A despesa com comida tem maior impacto no orçamento dos mais pobres. O Ipea lembra que houve aumentos em produtos como feijão (9,4%), farinha de trigo (2,8%), biscoito (2,3%), macarrão (1,1%) e pão (1%). Também ficaram mais caros os legumes, em especialmente batata (23,5%), cenoura (55,4%) e repolho (25,7%), e Café (2,5%) e leite (1%) também.

Na verdade, o Governo faz muito sim, mas pelos deputados aliados, pelos seus próprios interesses e para o presidente tentar a reeleição. O redesenho das relações entre Planalto e Congresso na gestão atual foi até tema do podcast Café da Manhã, da Folha. Nele, a professora Andréa Freitas (USP) fala como o legislativo ampliou o seu domínio sobre o Orçamento federal e hoje o diálogo é ainda mais fragmentado. Ao contrário de uma fala recente de Lula, concordamos com Freitas de que o que vemos não é um Legislativo fragilizado e sim que se abstém da defesa dos direitos sociais para defender seus interesses particulares.

Falando em interesses, em 20 dias de janela partidária, mais de 10% dos deputados trocaram de partido na Câmara. E mesmo com as denúncias de propina para lideranças religiosas, o líder do Governo, deputado Ricardo Barros (PP-PR), defendeu permanência do Ministro da Educação no cargo. As denúncias geraram uma enxurrada de requerimentos na Câmara pedindo esclarecimentos.
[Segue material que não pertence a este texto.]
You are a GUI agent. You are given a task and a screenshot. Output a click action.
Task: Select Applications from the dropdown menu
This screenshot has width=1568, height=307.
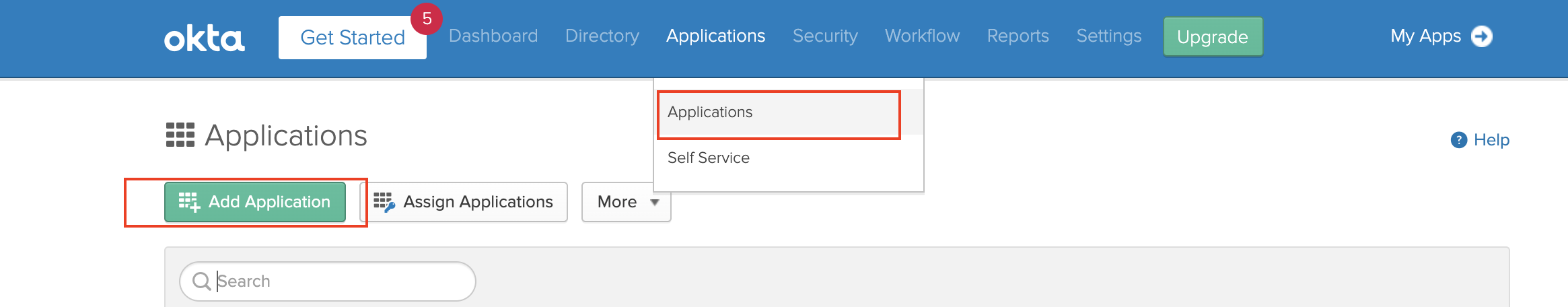710,112
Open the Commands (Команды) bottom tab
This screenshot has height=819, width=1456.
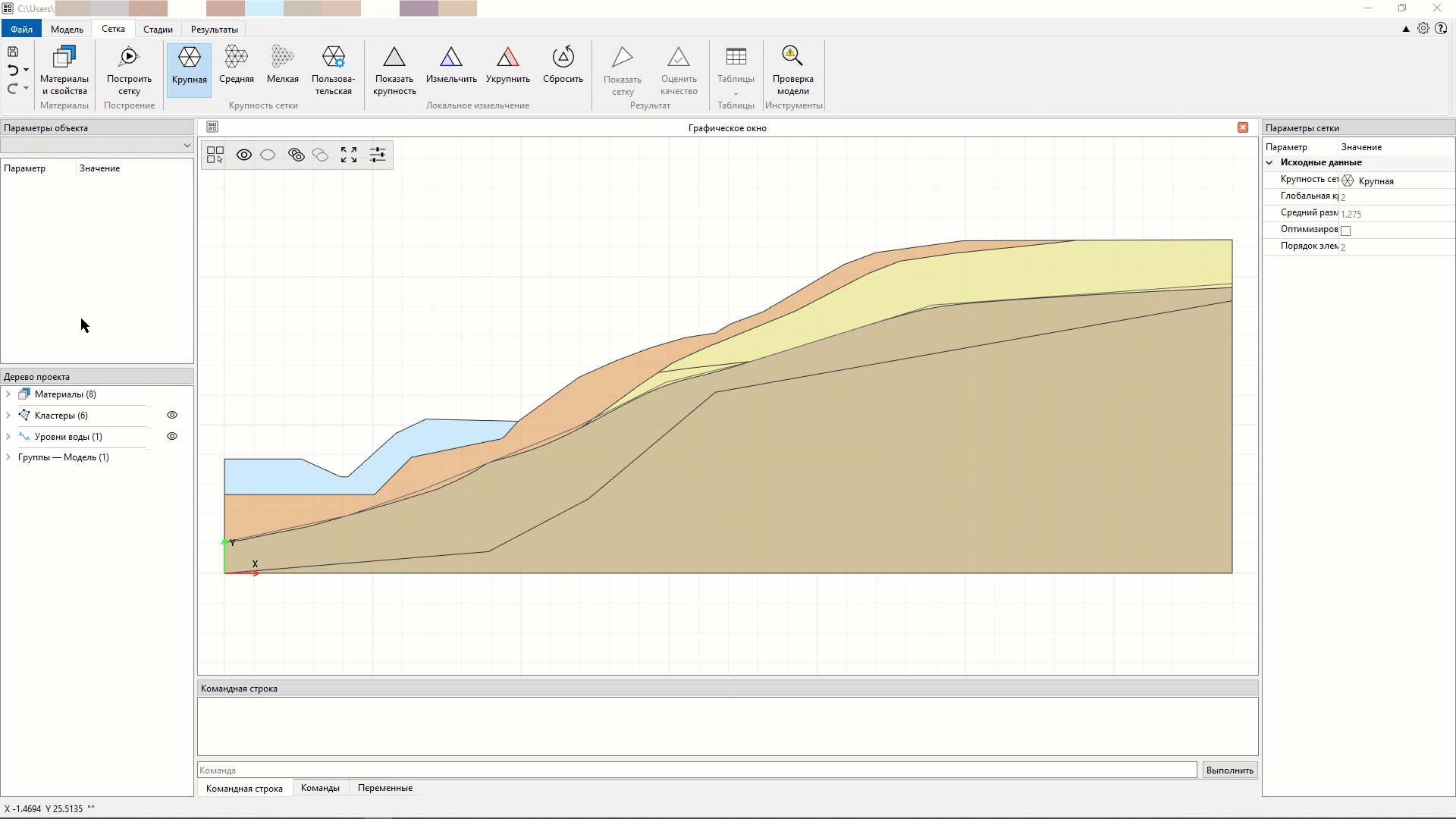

E com todo esse cenário desolador, ainda temos que lidar com os retrocessos na pauta de representação feminina. A PEC 18/2021 entra em pauta esta semana, com relatório favorável da deputada Margareth Coelho (PP/PI).

Hoje, o crescimento da participação feminina na política depende de regras sobre o mínimo de 30% de candidaturas de mulheres e patamar proporcional para a distribuição da verba eleitoral para as campanhas delas – conforme decisão do Tribunal Superior Eleitoral (TSE) a partir de 2018. No entanto, a PEC 18/2021 anistia os partidos que descumpriram essas cotas e flexibiliza as regras nas próximas eleições. Além disso, fixa em 30% a cota quando a nossa luta é pela paridade.
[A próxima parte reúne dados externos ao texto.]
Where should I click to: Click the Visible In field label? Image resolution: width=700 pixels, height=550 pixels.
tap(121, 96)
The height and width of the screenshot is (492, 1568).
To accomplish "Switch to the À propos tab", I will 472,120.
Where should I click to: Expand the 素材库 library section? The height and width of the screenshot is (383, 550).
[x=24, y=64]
O projeto foi citado nos debates promovidos pela Câmara na semana passada. E apesar de toda a pressão da sociedade civil, tem grandes chances de ser aprovada.
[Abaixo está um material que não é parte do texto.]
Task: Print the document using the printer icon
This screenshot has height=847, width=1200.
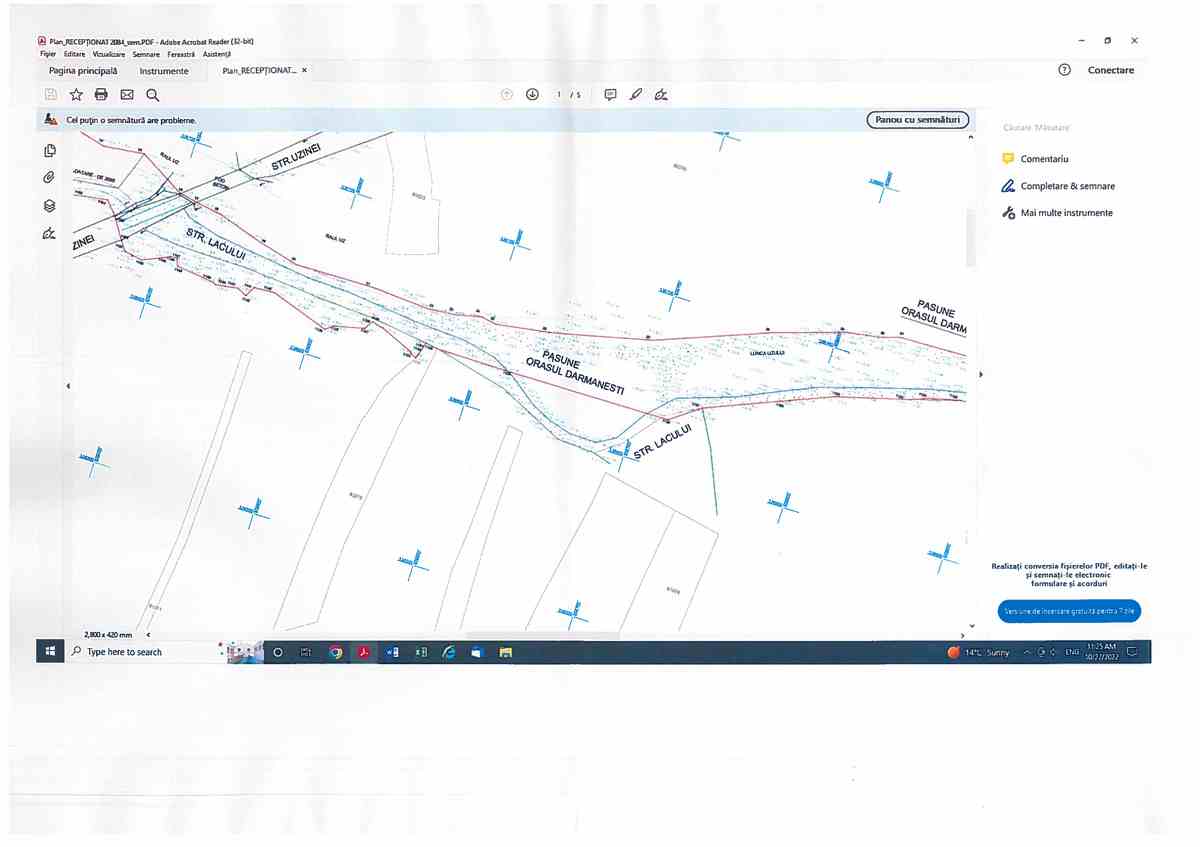Action: (x=101, y=95)
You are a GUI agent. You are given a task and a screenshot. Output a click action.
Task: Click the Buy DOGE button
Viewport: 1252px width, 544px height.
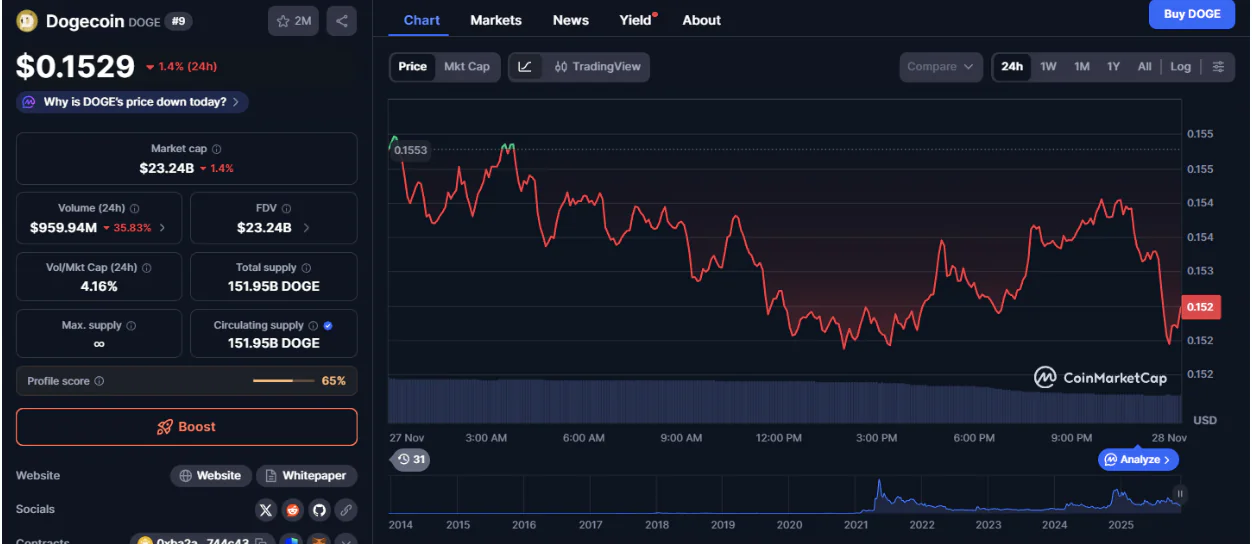click(x=1191, y=14)
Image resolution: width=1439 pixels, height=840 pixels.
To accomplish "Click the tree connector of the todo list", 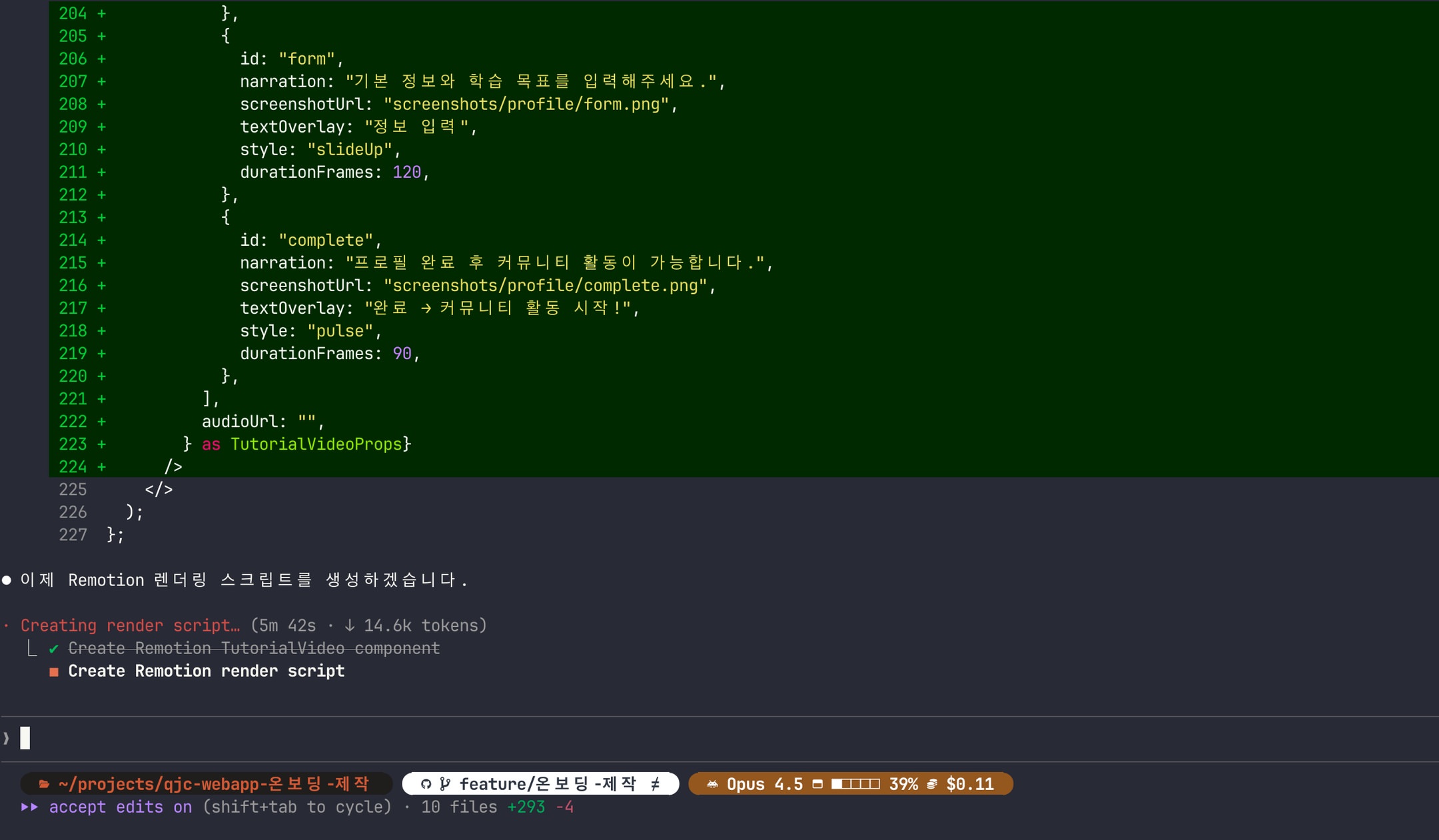I will tap(32, 648).
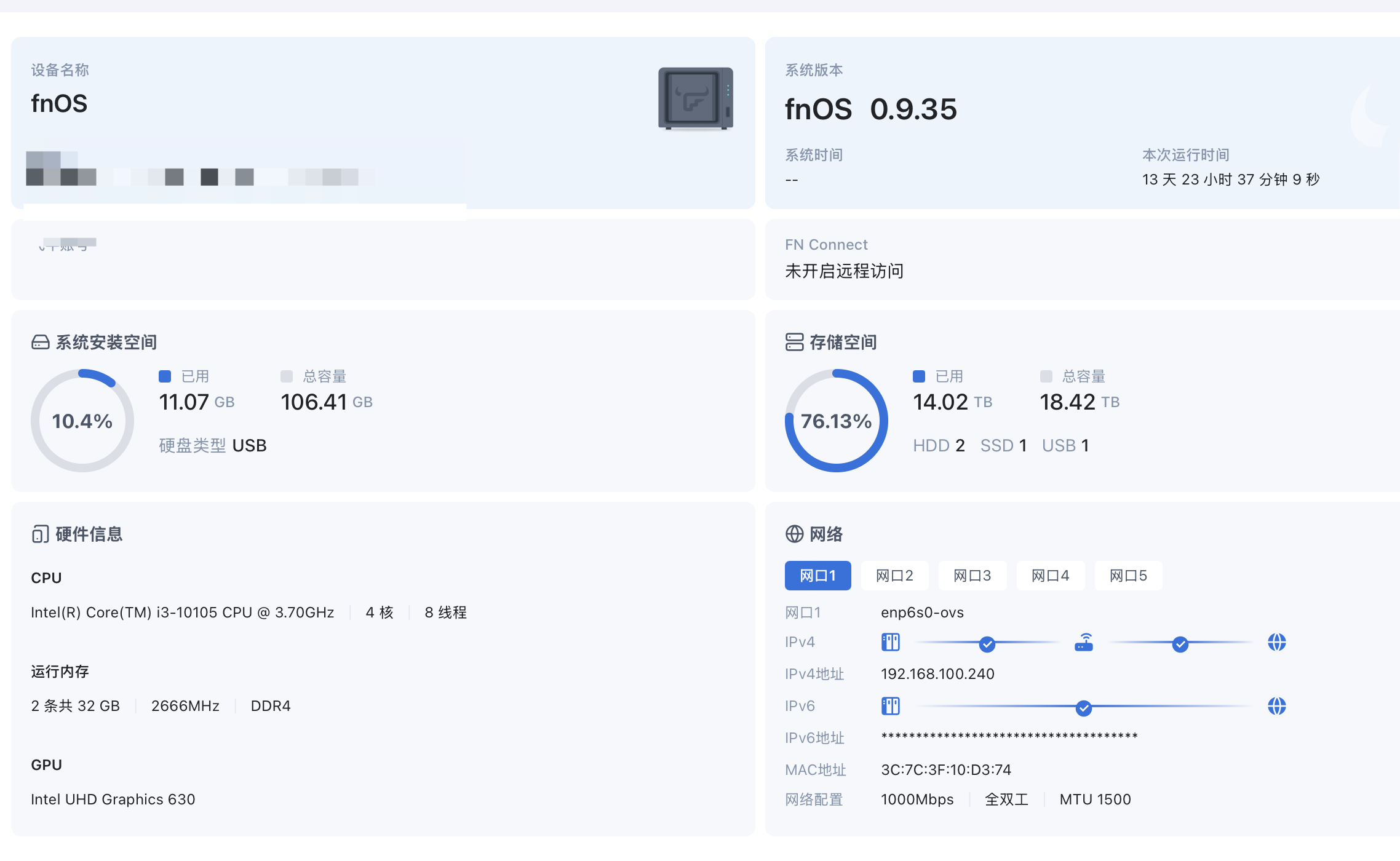Click the network globe icon beside 网络
The image size is (1400, 861).
(x=794, y=534)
A chacota da semana foi a entrega do Diploma Bertha Lutz para a primeira-dama, Michele Bolsonaro. Pelo menos, a premiação das outras 20 mulheres incluiu nomes que valem ser celebrados na luta das mulheres, como o de Jurema Werneck, da Anistia Internacional.

E teve festa do Partido Comunista do Brasil (PCdoB), que comemorou seus 100 anos de história em Niterói, no Rio de Janeiro. O aniversário contou com a presença de parlamentares de esquerda de todos o Brasil e a militância do partido.